I

La sustancia del universo es otra,
pues así como el vino en la botella
muda el color cuando muda su esencia,
es fácil percibir entre las cosas
la disonancia: es como la gota
de aceite de cocina que en la cisterna
enturbia el agua, o como la vena
que sobresale en el cráneo y denota
el infarto por venir. No hace falta
más que afilar el ojo y ver el rumbo
que toma el viento cuando la desgracia
se hace presente. En el aire puro
puede olerse el cadáver que delata
que el amor muerto contamina el mundo.

II

De tanto ya charlar con los días que pasan
algunos me comienzan a perder la paciencia.
No me acostumbro. Ahora los lunes me niegan
su cuota de maldad y entonces la semana
no termina de arrancar. Todavía me bancan
los jueves y los martes, pero protesta el miércoles
que mis ataques de pánico le tocan siempre
y no se vale. El viernes no quiere más nada
con mis ganas de ver a mis amigos; “podrido
estoy”, me dice, “de lloraderas”, y los sábados
me ven botella en mano y censuran mis vicios
(todos), pero el peor es el domingo, sin dudarlo.
Tras llevarme al balcón, insinúa el malnacido
que sería todo más fácil si doy un salto.

III

Un cardenal Ernesto alguna vez me dijo
tras una ruptura que la pérdida mayor
era la de su amada, porque él otra pasión
pronto hallaría, y a ella ningún otro ridículo
querría de la misma forma.

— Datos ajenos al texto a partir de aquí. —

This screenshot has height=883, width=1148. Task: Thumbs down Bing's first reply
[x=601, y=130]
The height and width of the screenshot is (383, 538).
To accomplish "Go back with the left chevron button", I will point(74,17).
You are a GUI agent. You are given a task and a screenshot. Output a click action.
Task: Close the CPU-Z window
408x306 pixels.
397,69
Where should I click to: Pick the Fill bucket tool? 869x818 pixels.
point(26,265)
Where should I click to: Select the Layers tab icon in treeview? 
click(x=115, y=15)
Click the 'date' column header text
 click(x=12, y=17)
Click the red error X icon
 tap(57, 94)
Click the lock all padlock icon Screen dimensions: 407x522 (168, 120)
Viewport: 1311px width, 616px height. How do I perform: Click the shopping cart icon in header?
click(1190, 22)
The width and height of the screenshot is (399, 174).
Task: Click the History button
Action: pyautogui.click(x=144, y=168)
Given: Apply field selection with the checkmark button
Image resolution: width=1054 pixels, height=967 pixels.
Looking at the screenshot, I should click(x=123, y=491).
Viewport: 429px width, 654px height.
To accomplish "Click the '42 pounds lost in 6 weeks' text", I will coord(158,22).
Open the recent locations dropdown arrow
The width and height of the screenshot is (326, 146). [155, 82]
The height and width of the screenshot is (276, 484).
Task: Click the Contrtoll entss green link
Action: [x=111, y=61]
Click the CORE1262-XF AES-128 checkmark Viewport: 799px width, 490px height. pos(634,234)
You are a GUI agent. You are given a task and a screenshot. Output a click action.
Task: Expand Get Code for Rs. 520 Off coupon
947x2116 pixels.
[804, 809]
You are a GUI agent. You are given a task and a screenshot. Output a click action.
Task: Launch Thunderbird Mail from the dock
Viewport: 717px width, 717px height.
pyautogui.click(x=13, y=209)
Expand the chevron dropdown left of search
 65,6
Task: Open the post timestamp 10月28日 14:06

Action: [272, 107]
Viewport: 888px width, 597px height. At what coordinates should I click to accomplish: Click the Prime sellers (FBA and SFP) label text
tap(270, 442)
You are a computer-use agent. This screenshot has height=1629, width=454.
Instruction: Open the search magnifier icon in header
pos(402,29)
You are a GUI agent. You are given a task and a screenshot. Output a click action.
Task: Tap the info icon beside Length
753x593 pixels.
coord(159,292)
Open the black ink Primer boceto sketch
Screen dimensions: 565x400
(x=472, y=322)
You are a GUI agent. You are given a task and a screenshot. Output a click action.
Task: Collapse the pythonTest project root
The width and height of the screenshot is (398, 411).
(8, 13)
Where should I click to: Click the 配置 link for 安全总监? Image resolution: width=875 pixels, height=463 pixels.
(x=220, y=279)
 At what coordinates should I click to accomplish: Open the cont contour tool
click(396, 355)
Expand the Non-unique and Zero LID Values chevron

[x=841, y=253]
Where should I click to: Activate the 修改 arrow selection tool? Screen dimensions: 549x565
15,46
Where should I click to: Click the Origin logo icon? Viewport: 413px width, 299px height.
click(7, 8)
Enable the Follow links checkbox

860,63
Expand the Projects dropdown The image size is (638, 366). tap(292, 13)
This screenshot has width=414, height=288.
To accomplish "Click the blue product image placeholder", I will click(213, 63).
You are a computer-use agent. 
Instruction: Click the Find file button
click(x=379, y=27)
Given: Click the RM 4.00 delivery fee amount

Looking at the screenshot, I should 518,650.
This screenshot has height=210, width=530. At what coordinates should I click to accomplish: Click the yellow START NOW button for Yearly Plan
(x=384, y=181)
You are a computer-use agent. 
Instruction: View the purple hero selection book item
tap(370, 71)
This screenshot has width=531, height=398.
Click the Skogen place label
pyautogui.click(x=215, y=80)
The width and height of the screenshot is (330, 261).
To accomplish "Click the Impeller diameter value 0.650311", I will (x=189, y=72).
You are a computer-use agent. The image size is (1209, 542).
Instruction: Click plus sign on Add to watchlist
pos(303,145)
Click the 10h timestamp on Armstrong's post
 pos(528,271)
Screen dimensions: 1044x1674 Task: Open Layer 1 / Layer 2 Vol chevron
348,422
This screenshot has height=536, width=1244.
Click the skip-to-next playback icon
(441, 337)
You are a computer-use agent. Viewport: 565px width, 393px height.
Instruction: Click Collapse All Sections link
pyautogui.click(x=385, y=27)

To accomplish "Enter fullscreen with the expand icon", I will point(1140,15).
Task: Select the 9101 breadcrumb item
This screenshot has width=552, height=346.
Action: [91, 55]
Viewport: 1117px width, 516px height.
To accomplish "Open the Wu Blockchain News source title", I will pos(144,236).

Consuelo frío
el suyo, además de vano y (peor aun) platónico,
como si fuese dueño de un fuego superior
cuando quizá el sentimiento tan cardenalicio
lo inspirara ella. Trato de ser menos ingenuo
y me resigno a la idea de que otros te quieran
tanto o más que yo (yo a nadie como a vos, me temo),
pero la pifio, y no menos que el cardenal:
tarde aprendí que el error está en el conteo,
que en estos temas mejor es dejar de restar.

IV

Esplendoroso, este otoño niega su esencia.
Anochece temprano y alguna brisa fresca
perturba la noche, pero los grises de mayo
le ceden su sitio a un azul despejado.
Los árboles muestran el semáforo invertido
que del verde veraniego lleva al amarillo
y al rojo que insinúa la prohibición de junio,
pero ahora es confuso el sentido del augurio:
parece nulo. La ley del invierno exige
encierro, no pasear por las calles la carne,
pero si no hace frío, si el termómetro dice
veinte, con cielo sin nubes y sol deslumbrante,
no hay cuerpo que resista salir al aire libre,
acatar el instinto, dar luz verde a la sangre.

V

En Stonehenge hace falta desenterrar
el mito de entre capas de turistas.
Casi imposible es conjurar al druida,
más que arduo entrever el puñal
que escarba el pecho vivo hasta sacar
el corazón que persiste y palpita
junto a la sangre que el rito destina,
humeante, al apetito voraz
de dioses ignotos. Solo los cuervos
evocan, bajo el sol moderno, el hambre
oculta entre las piedras. Seres negros
que alimentan los ancianos altares,
al afilar su pico en el monumento,
aún le ofrecen el gusto de la sangre.